The titular Anomaly is the result of an alien spacecraft breaking up and crashing onto the earth. It’s a big bubble of weird that has landed in cities across the globe, and you have to go in and deal with whatever is inside it by poking it with some soldiers. What is inside it is alien stuff. And gun towers. The concept for dealing with the towers is this: you control a tiny man, who runs along next to a convoy of vehicles. He is the commander. Using a map screen you can plan the route of the vehicles, but not what they shoot at or how fast they move. They always move at the same pace, which is slow (unless you hit the speed-up-time key to make them move slightly faster). The vehicles shoot at the towers as they come along, and eventually the towers are destroyed. The slow pace of the vehicles gives the commander a chance to aid the convoy with a series of area effect power-ups. Without the use of these power-ups they will surely die.

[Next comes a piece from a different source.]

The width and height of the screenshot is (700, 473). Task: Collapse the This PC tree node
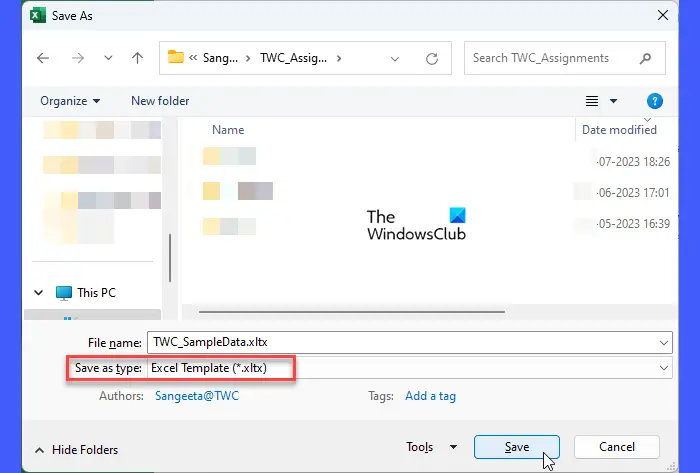point(39,293)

For example, one power-up simple repairs your vehicles. You set it off, they drive through it, and damage to them is repaired. Another creates smoke, so that towers can’t shoot directly at the vehicles, but only in their general direction. Another still creates a decoy that makes all the nearby towers shoot at it. The final one is an air-strike: useful for dealing with towers that you don’t want your team of rambling vehicles to have to face. When things get really hellish you might be firing off a couple of power ups at once – smoke to reduce the damage taken, repair to keep them buffed up. As towers are destroyed by the fire from your convoy, then new power ups will drop, and you’ll have to dash to collect them. The commander can take damage too, although he’s self-healing, and difficult to get into too much trouble.

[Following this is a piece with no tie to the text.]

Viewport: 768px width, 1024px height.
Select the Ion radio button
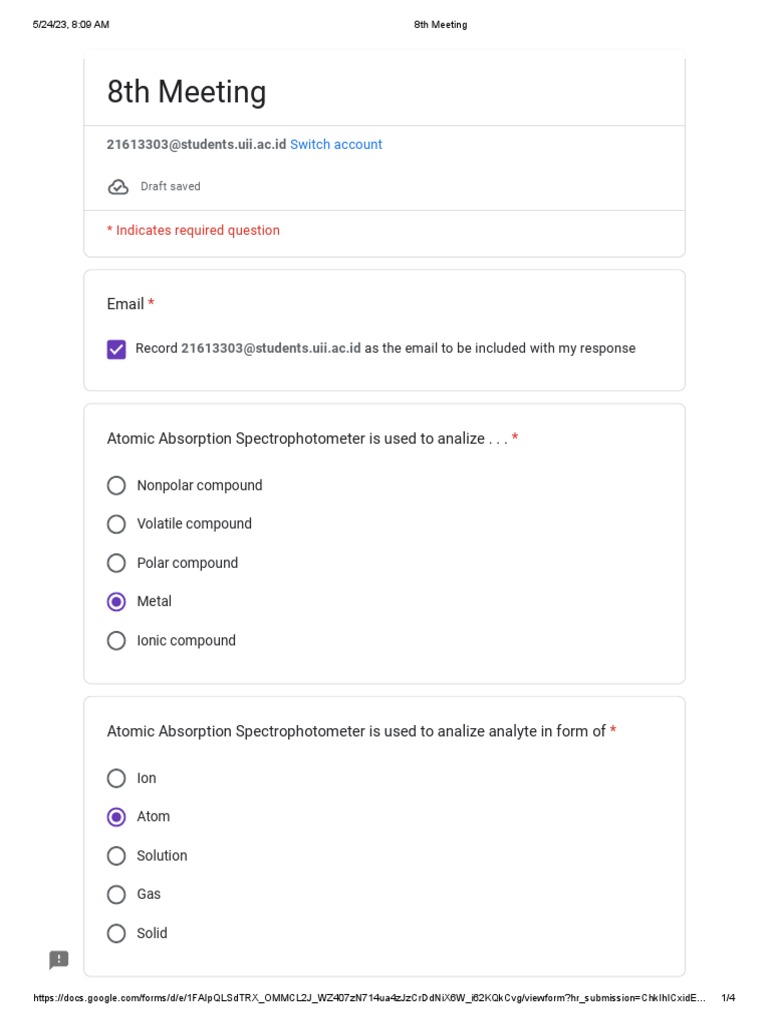coord(117,779)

Aside from power-ups and route-management, there is one other thing to think about: the convoy itself. As you travel you are able to collect up some alien resources to earn cash. This allows you to fit out your convoy with either more vehicles or upgraded vehicles. Finding a balance which suits your tastes is the challenge, although I suspect there is a very definite optimal set up for any given convoy. Having an APC or tank at the front, for example, means you can soak more damage. The cash thing also means that you might want to plot more difficulty or more lengthy routes through the city so that you can pass – and therefore collect – the deposits of resource. Having a well upgraded convoy is, ultimately, more satisfying than having simply beaten the level by choosing the route of least resistance.

While overall the game escalates pleasingly, the pacing of Anomaly occasionally gets me down, because it’s constant, and slowish. Not slow like a snail, but more like a conversation where you want the person to skip to the end. Sometimes you have to circle a block, perhaps, if you destruction has been inefficient, and that feels like a bit of my life getting away. In fact the constant pace of the game felt a little, I don’t know, constrained, maybe? Like when you are stuck behind a driver who is crawling along but you should be doing twice that speed? When the game is hectic and you are rushing about with the commander then it’s great, and truly engaging, but that only happens occasionally, and there are big lulls. I also felt that the game could have been a bit more inventive with its challenges. It became pretty obvious how to get through everything after the first couple of hours. I was also livid that the route changes I made were always reset when I failed a level. This is, of course, because the only point the game saves is at checkpoints, and I made changes after each checkpoint, but having to do it over and over – especially on the more convoluted maps – did cause me to grumble in a vocal way that made my cats move into the other room.

Getting through the game, which will take about six hours, unlocks some extra “endless” game modes in Baghdad and Tokyo, which allows you to drive a convoy around while the baddy turrets spawn all over the place. So that might keep you entertained if you are desperate for more. As for difficulty, well, I found the “advanced” middle level (read “normal”) to be pretty competently balanced, with a very occasional spike to make me, as metioned, hiss like some kind of threatened animal. Anomaly is a novel idea, and well executed.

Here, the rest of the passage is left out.